Énoncé de l'exercice:
Dans l'article sur les frères Lukaku, reprenez le passage qui commence aux mots « 1 jour, 2 Diables: les » et s'arrête après « d’effectuer ce changement. », en remplaçant « Sclessin » par « Bruges ».

Texte fourni:
<<<<
1 jour, 2 Diables: les Lukaku gagnants
Chaque jour jusqu’au 13 juin, nous vous proposons de découvrir un Diable sous un nouveau regard. Aujourd’hui, deux Diables pour le prix d'un avec les frères Lukaku.
- Publié le 03-06-2016 à 11h59
- Mis à jour le 03-06-2016 à 12h04
Chaque jour jusqu’au 13 juin, nous vous proposons de découvrir un Diable sous un nouveau regard. Aujourd’hui, deux Diables pour le prix d'un avec les frères Lukaku.
Il existe des endroits moins passionnés et des contextes moins enfiévrés que Sclessin un jour de test-match pour naître au football professionnel. Surtout en mauve.
24 mai 2009. Le Standard mène 1-0 quand Ariël Jacobs rappelle Victor Bernardez sur le banc pour lancer un gamin de seize ans et onze jours au corps d’adulte dans l’enfer rouche. Sept ans après, l’ancien entraîneur anderlechtois se souvient "ne pas avoir hésité" au moment d’effectuer ce changement.
Mais avant ce coup de coaching, le Diegemois avait d’abord incorporé l’attaquant dans son effectif. "Il jouait régulièrement en réserve et j’assistais à 99 % des matches de l’équipe B. Sur base de ce que je voyais lors de ces rencontres et même si c’est facile à dire par après, on devinait son potentiel", explique le technicien. "Après, qu’on le veuille ou non, passer dans le noyau A d’un club comme Anderlecht est une source de pression. Une action peut faire basculer un jugement. Il faut tenir compte de toutes ces données."
>>>>
Données recueillies:
<<<<
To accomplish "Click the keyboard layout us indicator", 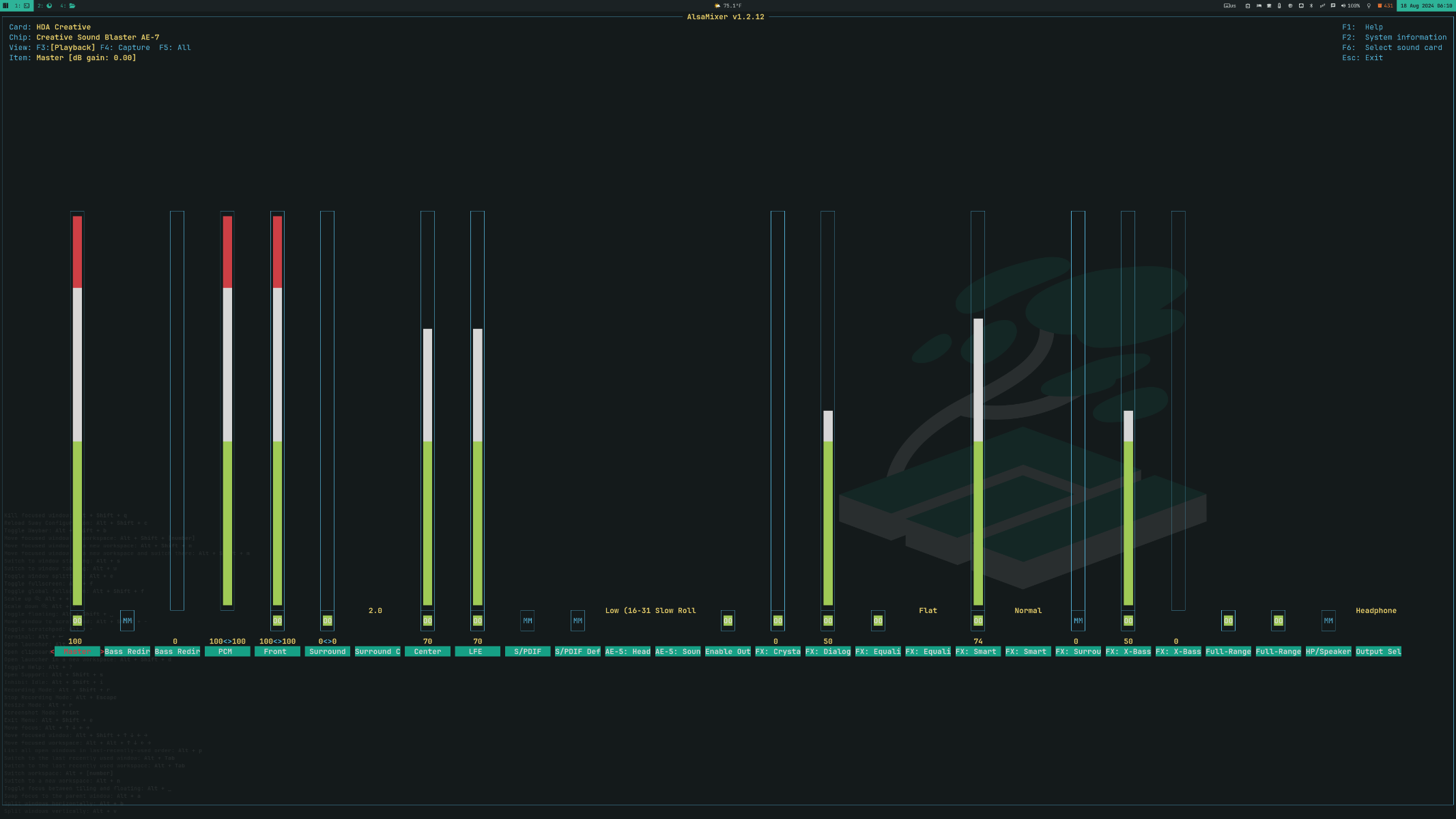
>>>>
Réponse attendue:
1 jour, 2 Diables: les Lukaku gagnants
Chaque jour jusqu’au 13 juin, nous vous proposons de découvrir un Diable sous un nouveau regard. Aujourd’hui, deux Diables pour le prix d'un avec les frères Lukaku.
- Publié le 03-06-2016 à 11h59
- Mis à jour le 03-06-2016 à 12h04
Chaque jour jusqu’au 13 juin, nous vous proposons de découvrir un Diable sous un nouveau regard. Aujourd’hui, deux Diables pour le prix d'un avec les frères Lukaku.
Il existe des endroits moins passionnés et des contextes moins enfiévrés que Bruges un jour de test-match pour naître au football professionnel. Surtout en mauve.
24 mai 2009. Le Standard mène 1-0 quand Ariël Jacobs rappelle Victor Bernardez sur le banc pour lancer un gamin de seize ans et onze jours au corps d’adulte dans l’enfer rouche. Sept ans après, l’ancien entraîneur anderlechtois se souvient "ne pas avoir hésité" au moment d’effectuer ce changement.